Disclaimer: I do not own Naruto.

Serendipity, 2019


Sakura selalu mengganggap bahwa dirinya biasa saja. Tidak cantik dan tidak juga buruk rupa. Standar. Kehidupannya pun juga sama biasanya seperti wajahnya, ia tinggal di sebuah rumah sederhana di tengah kota dengan ibunya.

Ia juga cukup pintar, namun tidak begitu pintar hingga bisa menjuarai olimpiade-olimpiade dunia. Setidaknya kepintarannya cukup untuk masuk SMA terbaik di Suna dan Universitas nomor 1 di Konoha.

Tapi secara keseluruhan, tetap saja ia menganggap dirinya standar. Mungkin yang tidak biasa dari dirinya hanyalah rambutnya yang merah jambu dan mata hijaunya.

Di Universitas, Sakura juga tidak begitu menonjol. Tahun pertama disibukkan dengan kegiatan ospek yang tidak ada habisnya.

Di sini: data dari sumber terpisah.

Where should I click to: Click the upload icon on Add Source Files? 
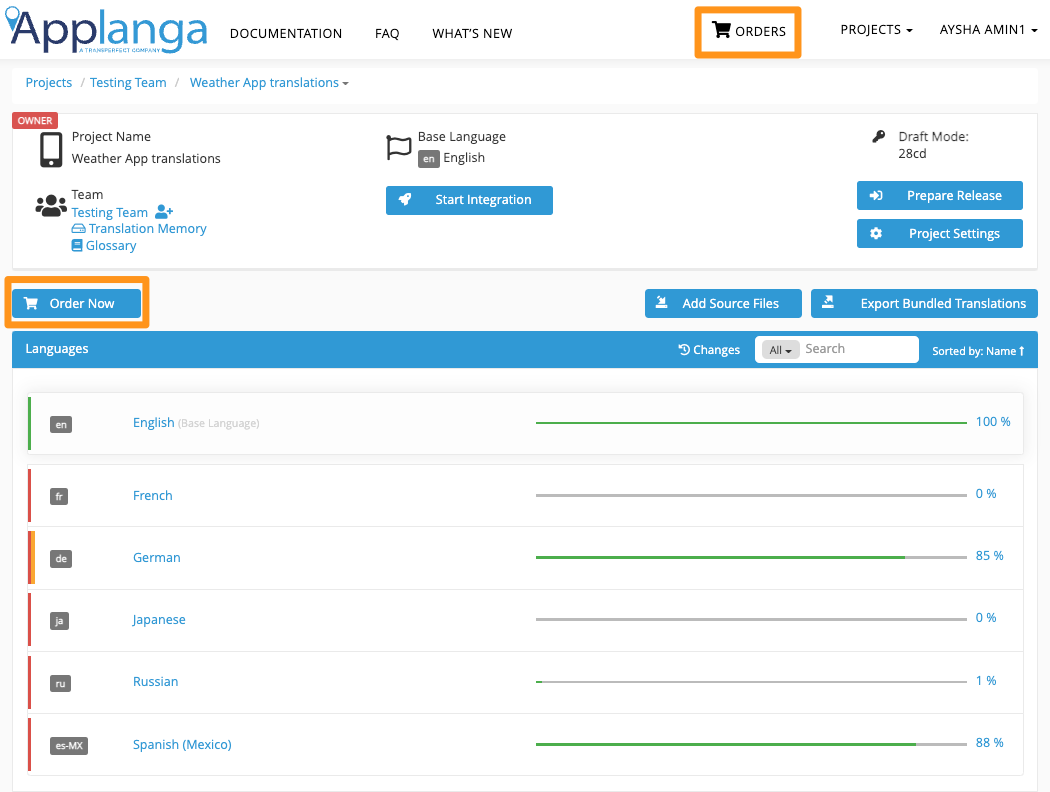661,303
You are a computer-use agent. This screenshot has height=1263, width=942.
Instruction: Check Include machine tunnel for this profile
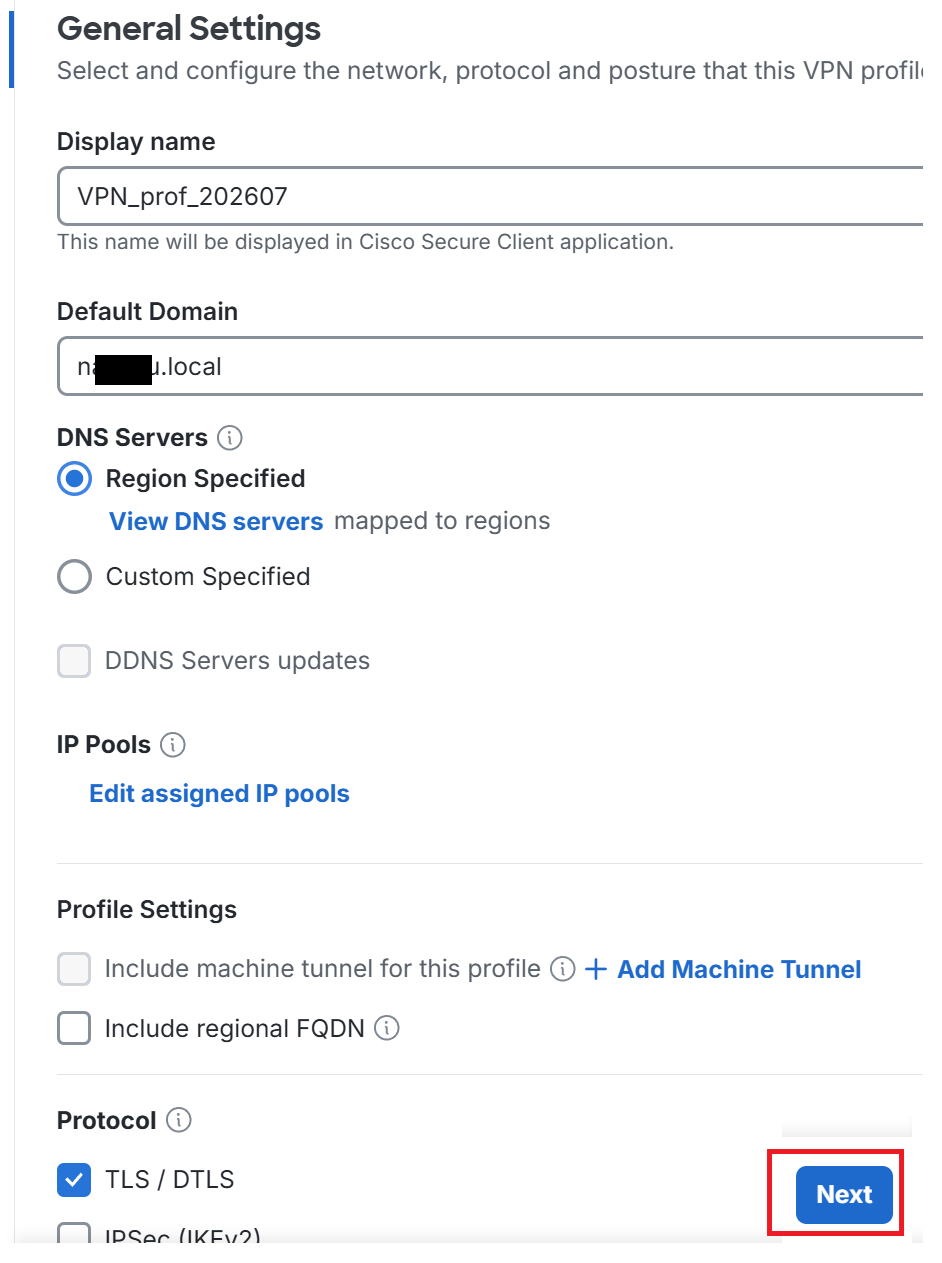[x=74, y=969]
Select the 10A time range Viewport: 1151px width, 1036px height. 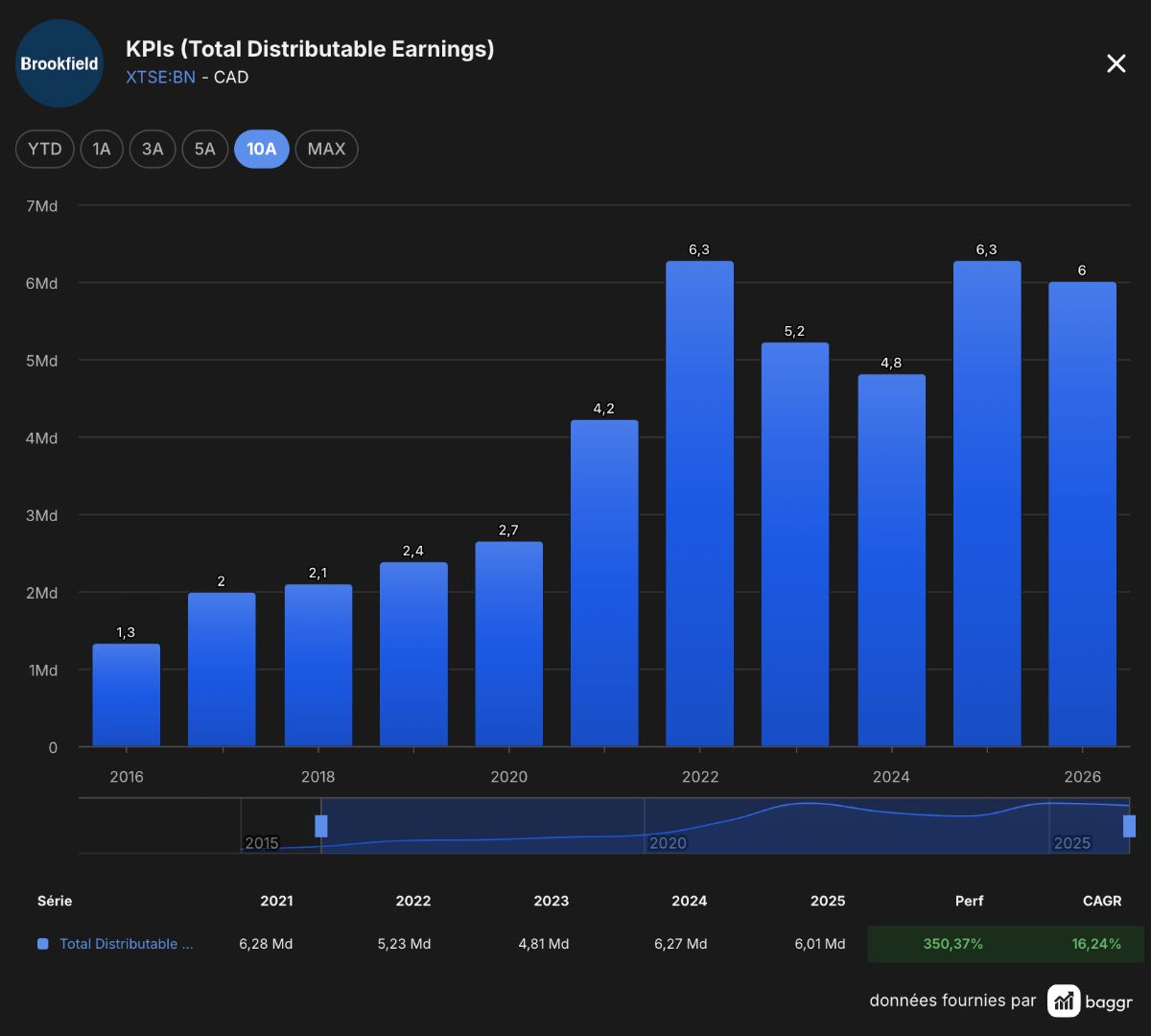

Dan dari sanalah pertama kali Sakura melihatnya. Seorang pria yang juga satu kelas dengan dirinya.

Pria itu berambut hitam, tubuh tinggi, hidung mancung, dan wajah tampan. Semua yang ada di tubuh pria itu seakan meneriakkan 'ini mahal!'. Karena walaupun Sakura tidak tahu merek-merek ternama, ia bisa melihat kalau pakaian-pakaian itu dibuat dengan bahan kondisi terbaik.

Nama pria itu adalah Uchiha Sasuke dan Sakura sama sekali tidak terkesan.

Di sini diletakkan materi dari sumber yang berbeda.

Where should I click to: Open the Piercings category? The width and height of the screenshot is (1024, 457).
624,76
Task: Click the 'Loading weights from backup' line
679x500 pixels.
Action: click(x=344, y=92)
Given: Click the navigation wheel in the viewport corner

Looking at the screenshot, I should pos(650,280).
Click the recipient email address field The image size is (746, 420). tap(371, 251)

Oke mungkin itu bohong. Sakura sedikit terkesan sebenarnya, dengan ketampanan dan kekayaannya. Dan hanya itu. Sakura tahu pria seperti itu bukanlah pria untuk dirinya-yang sama sekali tidak menarik.

Hingga suatu hari-

Sorak sorai kemenangan fakultas lawan memekakan telinga. Sakura melihat pemain-pemain basket dari fakultasnya tertunduk lesu dan tersenyum kecut. Mereka kalah di final. Tapi permainan mereka sudah cukup bagus untuk sebuah fakultas yang tidak pernah masuk semi-final sebelumnya.

Sakura dan teman-teman perempuannya menghampiri para pemain untuk menyemangati mereka.

"Kalian bermain hebat!"

"Terima kasih sudah bekerja keras!"

"Jangan patah semangat, Kak!"

"Sasuke kau sudah melakukan yang terbaik!"

Pria yang namanya disebut itupun menoleh seraya membanting botol minumnya, mendelik ke arah perempuan-perempuan yang berusaha menyemangatinya, "Brengsek!"

Sasuke pergi begitu saja setelah mengeluarkan kata kotor tepat di depan penontonnya. Perempuan-perempuan yang diteriaki pun terdiam dan langsung dihibur oleh pemain yang lain.

Sakura hanya melihat adegan itu dengan alis terangkat. Jadi dia tempramen, huh?

.

.


Sakura menghela napasnya lega. Sudah pukul 20.00 dan kegiatan ospek untuk hari ini selesai. Ia menyeka keringat di dahinya, berpikir apakah ia akan makan malam atau tidak.

Beberapa teman lelakinya menawarkan untuk mengantarnya pulang, tapi ia tolak dengan sopan.

"Hei Sasuke! Baru jam segini apa kau tidak mau main?" ujar seorang lelaki dengan rambut coklat

Sasuke terlihat berpikir sejenak, "Hmm ayo. Tapi aku tidak ingin lebih dari sebotol malam ini,"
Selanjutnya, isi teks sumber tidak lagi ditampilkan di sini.